Globalization is related with accepting American-style capitalism. Its proponents believe that underdeveloped countries must accept it if they are to thrive and effectively combat poverty, but in reality it has not given the promised economic gains to many in the developing countries. A widening gap between the haves and have-nots has resulted in a growing number of people in the Third World living in abject poverty. Despite repeated promises to reduce poverty throughout the last decade of the twentieth century, the actual number of people living in poverty climbed, which happened at the same time that total world income increased (Stiglitz 5), indicating a growth in inequality and inequitable capital distribution. Western countries have encouraged poor countries to remove trade barriers while maintaining their own, preventing developing countries from selling agricultural products and so robbing them of much-needed export revenue (Stiglitz 6). Russia's transition from communism to capitalism did not bring wealth, but rather poverty, and it turned out to be worse than expected. The contrast between Russia's shift, which was orchestrated by international economic institutions, and China's own design could not be starker (Stiglitz 6).

The IMF, which vowed to assist in such instances, has manifestly failed in its duty. It has not offered cash to nations experiencing economic downturns in order for them to return to near-full employment. Global instability has increased as a result of the IMF's premature capital market liberalisation, which occurred before the countries' industrial and agricultural sectors were able to develop robust and create new jobs. And, once a country was in crisis, IMF funds and plans not only failed to stabilise the situation but, in many cases, made things worse, particularly for the poor (Stiglitz 15), with terrible social and economic implications. Agriculture, for example, has been systematically devastated because it could not compete with heavily subsidised goods from Europe and America. Worse, the IMF's insistence on developing nations maintaining restrictive monetary policies has resulted in interest rates that, even in the best of circumstances, would make job creation impossible (Stiglitz 17), so exacerbating poverty-related problems.

It has become increasingly evident that globalisation as it has been implemented has failed to deliver on the promises made by its proponents.
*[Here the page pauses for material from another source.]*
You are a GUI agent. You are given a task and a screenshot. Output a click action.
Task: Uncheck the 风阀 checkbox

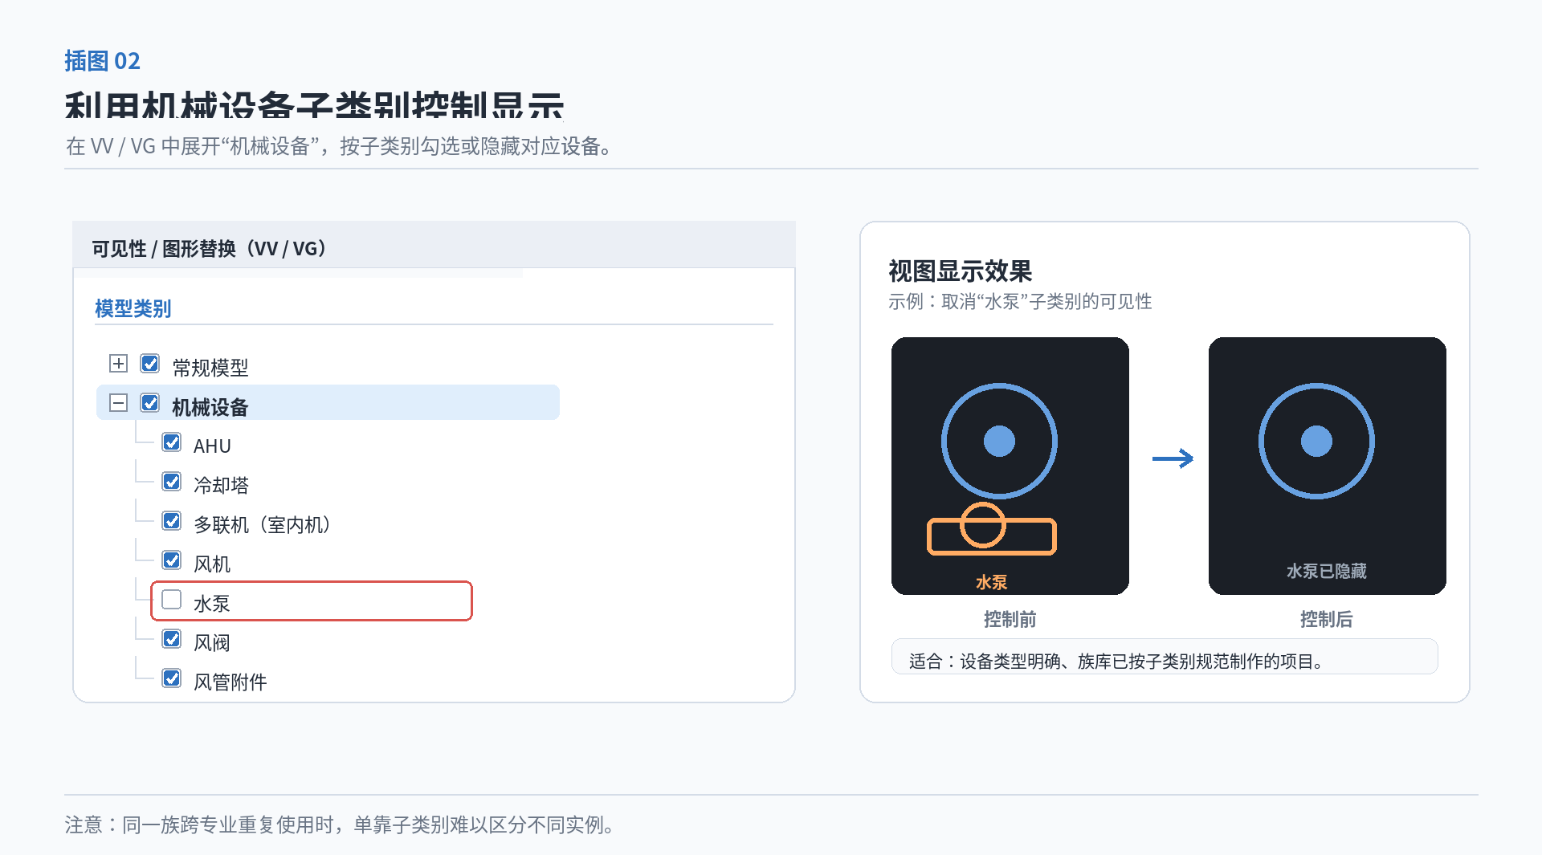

It has not always resulted in growth, but when it has, it has not benefited only a small segment of the population, the wealthy at the expense of the poor (Stiglitz 20).

Works Cited

  • "Asian Financial Crisis: When the World Started to Melt." Euromoney, 2 Sept. 2020, www.euromoney.com/article/b1320d324dc5wg/asian-financial-crisis-when-the-world-started-to-melt.
  • Bernal, Manuela Cristina García. "Iberoamérica: Evolución de una economía dependiente." Historia de las Américas. Universidad de Sevilla, 1991.
  • Ghosh, Jayati. "The economic and social effects of financial liberalization: a primer for developing countries." (2005): 2006.
  • Stiglitz, Joseph E. Globalization and Its Discontents. New York: W.W. Norton, 2002.
  • The Debt Crisis in Latin America. Institute of Latin American Studies, 1986.
  • Vincent, Ferraro, and Rosser Melissa. "Global Debt and Third World Development." World Security: Challenges for a New Century, edited by Michael Klare and Daniel Thomas. (1994): 332–355.